## YOUR OBJECTIVE:
Render the entries as a Markdown table with the columns Row and Line, starting at the line that contains "Click the 検索 magnifier icon in データベース window" and ending at the line that contains "click(22, 323)", with both included. Leave out blank lines.

(Collection entries)
◇ ◇ ◇ ◇ ◇
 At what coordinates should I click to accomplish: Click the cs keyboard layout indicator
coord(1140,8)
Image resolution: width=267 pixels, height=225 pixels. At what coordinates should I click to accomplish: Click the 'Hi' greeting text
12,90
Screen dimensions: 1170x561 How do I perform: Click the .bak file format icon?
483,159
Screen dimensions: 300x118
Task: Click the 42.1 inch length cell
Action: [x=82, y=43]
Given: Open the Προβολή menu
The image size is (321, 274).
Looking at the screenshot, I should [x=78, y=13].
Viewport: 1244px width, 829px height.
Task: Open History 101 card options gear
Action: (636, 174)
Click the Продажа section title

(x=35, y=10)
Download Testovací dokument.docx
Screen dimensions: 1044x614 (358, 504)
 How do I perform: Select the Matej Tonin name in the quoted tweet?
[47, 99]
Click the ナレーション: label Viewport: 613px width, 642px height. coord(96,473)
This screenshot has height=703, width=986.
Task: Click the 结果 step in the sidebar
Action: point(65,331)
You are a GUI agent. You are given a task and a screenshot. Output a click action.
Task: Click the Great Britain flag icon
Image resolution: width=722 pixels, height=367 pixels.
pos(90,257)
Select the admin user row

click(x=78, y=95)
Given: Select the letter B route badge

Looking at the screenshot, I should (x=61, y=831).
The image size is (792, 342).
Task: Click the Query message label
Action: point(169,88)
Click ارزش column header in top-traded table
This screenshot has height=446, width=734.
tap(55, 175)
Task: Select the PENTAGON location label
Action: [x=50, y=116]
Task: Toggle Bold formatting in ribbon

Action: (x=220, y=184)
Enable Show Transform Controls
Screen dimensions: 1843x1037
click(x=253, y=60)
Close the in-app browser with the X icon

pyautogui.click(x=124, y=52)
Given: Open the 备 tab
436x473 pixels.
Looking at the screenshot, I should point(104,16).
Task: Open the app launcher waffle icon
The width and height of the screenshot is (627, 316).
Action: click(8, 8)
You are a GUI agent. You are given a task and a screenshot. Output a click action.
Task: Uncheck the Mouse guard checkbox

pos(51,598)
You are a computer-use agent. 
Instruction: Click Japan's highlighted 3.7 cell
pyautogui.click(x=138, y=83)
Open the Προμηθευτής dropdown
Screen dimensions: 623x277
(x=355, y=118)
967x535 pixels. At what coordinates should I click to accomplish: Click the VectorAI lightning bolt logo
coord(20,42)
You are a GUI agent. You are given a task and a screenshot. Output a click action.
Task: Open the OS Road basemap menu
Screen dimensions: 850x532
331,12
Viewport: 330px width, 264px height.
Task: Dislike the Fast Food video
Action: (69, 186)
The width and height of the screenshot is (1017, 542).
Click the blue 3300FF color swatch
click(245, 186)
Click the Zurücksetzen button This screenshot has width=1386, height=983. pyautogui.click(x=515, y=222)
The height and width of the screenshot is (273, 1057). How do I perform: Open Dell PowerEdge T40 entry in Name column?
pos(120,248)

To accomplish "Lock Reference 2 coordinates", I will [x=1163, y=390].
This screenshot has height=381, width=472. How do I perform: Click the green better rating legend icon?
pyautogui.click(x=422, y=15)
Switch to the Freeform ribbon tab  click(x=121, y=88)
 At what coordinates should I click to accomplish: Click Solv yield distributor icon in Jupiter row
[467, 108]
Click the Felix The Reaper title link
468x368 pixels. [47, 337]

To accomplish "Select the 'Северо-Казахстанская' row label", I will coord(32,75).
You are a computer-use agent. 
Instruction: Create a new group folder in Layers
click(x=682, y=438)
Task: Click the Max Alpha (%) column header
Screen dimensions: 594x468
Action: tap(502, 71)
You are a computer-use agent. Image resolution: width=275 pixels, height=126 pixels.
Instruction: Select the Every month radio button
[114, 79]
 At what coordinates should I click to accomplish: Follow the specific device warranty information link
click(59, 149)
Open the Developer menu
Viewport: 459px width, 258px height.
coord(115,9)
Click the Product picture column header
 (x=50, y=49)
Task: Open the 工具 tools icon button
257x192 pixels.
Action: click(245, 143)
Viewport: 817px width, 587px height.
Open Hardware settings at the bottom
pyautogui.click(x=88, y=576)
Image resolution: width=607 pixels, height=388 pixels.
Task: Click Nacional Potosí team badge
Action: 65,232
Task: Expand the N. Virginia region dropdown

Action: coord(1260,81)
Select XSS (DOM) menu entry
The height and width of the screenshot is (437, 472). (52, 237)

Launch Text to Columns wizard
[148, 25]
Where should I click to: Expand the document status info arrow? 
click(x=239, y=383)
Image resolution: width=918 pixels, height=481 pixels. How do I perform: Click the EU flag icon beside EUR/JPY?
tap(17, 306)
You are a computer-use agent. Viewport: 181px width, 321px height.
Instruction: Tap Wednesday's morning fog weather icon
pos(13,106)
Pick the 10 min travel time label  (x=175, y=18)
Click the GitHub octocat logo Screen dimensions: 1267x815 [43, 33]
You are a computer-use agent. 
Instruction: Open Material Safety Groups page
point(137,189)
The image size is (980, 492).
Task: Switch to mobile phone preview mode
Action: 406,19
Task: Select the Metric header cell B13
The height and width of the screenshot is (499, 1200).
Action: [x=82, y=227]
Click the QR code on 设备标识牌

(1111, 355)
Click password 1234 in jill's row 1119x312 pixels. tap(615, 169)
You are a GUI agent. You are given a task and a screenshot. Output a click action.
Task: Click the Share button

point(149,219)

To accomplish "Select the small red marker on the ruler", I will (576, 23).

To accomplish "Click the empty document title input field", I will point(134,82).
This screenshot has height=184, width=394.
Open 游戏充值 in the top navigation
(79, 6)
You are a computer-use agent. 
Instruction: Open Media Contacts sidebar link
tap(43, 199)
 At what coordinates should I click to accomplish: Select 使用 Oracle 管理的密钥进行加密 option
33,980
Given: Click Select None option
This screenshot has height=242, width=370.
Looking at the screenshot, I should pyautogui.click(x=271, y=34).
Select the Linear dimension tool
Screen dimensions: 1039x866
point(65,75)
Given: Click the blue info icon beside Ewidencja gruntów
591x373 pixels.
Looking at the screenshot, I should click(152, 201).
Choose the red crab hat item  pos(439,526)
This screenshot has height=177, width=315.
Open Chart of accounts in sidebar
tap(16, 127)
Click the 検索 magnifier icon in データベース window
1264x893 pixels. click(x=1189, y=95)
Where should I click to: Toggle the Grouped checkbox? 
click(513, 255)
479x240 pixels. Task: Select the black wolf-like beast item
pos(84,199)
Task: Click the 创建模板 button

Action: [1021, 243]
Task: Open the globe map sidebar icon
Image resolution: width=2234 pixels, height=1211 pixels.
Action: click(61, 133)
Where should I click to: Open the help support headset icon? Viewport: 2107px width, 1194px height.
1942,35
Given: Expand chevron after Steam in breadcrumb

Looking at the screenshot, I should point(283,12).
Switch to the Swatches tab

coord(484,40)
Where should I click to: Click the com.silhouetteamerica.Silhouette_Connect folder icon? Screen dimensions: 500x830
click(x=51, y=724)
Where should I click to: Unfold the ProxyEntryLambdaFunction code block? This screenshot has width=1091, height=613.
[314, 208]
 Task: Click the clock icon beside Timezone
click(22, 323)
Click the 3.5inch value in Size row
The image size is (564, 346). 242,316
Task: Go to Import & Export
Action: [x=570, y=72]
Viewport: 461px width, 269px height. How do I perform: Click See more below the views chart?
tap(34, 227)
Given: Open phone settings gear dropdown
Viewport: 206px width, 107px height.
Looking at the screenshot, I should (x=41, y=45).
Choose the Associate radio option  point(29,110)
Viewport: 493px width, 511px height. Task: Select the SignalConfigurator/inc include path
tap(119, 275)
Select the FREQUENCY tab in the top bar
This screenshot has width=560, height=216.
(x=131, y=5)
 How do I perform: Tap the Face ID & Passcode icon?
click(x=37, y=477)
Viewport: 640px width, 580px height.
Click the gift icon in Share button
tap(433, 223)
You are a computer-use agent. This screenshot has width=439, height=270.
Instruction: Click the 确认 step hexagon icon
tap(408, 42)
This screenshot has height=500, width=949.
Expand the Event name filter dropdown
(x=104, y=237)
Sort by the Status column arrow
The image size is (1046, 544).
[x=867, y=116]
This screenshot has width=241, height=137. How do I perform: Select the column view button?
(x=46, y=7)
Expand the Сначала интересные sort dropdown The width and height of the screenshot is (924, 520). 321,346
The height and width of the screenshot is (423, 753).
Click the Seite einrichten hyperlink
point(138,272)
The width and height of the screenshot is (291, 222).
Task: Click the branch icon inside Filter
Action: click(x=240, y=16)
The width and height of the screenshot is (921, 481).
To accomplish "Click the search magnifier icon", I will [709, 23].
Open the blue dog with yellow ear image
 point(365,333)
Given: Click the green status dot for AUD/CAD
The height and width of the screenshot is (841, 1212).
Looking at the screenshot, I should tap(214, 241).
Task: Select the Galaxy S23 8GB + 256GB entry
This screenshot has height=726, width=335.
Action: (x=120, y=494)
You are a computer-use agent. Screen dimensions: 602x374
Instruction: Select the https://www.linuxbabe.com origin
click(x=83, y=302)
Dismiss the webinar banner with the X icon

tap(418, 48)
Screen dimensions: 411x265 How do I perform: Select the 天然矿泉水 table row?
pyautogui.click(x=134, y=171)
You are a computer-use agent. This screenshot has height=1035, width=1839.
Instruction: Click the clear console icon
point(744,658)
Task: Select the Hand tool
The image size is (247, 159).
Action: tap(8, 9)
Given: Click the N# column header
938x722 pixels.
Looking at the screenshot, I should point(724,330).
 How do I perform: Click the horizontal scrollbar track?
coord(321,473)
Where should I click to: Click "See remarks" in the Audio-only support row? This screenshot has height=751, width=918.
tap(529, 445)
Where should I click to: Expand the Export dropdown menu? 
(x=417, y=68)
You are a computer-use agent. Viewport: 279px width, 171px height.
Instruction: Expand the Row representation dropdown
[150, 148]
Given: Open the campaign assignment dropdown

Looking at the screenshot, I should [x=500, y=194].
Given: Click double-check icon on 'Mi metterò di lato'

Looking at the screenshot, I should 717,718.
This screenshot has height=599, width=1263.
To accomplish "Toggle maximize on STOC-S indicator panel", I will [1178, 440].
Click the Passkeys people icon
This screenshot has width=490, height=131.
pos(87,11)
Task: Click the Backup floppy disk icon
◇ ◇ ◇ ◇ ◇
## RESPONSE TO THE EXERCISE:
| Row | Line |
|---|---|
| 1 | Click the 検索 magnifier icon in データベース window |
| 2 | 1264x893 pixels. click(x=1189, y=95) |
| 3 | Where should I click to: Toggle the Grouped checkbox?  |
| 4 | click(513, 255) |
| 5 | 479x240 pixels. Task: Select the black wolf-like beast item |
| 6 | pos(84,199) |
| 7 | Task: Click the 创建模板 button |
| 8 | Action: [1021, 243] |
| 9 | Task: Open the globe map sidebar icon |
| 10 | Image resolution: width=2234 pixels, height=1211 pixels. |
| 11 | Action: click(61, 133) |
| 12 | Where should I click to: Open the help support headset icon? Viewport: 2107px width, 1194px height. |
| 13 | 1942,35 |
| 14 | Given: Expand chevron after Steam in breadcrumb |
| 15 | Looking at the screenshot, I should point(283,12). |
| 16 | Switch to the Swatches tab |
| 17 | coord(484,40) |
| 18 | Where should I click to: Click the com.silhouetteamerica.Silhouette_Connect folder icon? Screen dimensions: 500x830 |
| 19 | click(x=51, y=724) |
| 20 | Where should I click to: Unfold the ProxyEntryLambdaFunction code block? This screenshot has width=1091, height=613. |
| 21 | [314, 208] |
| 22 |  Task: Click the clock icon beside Timezone |
| 23 | click(22, 323) |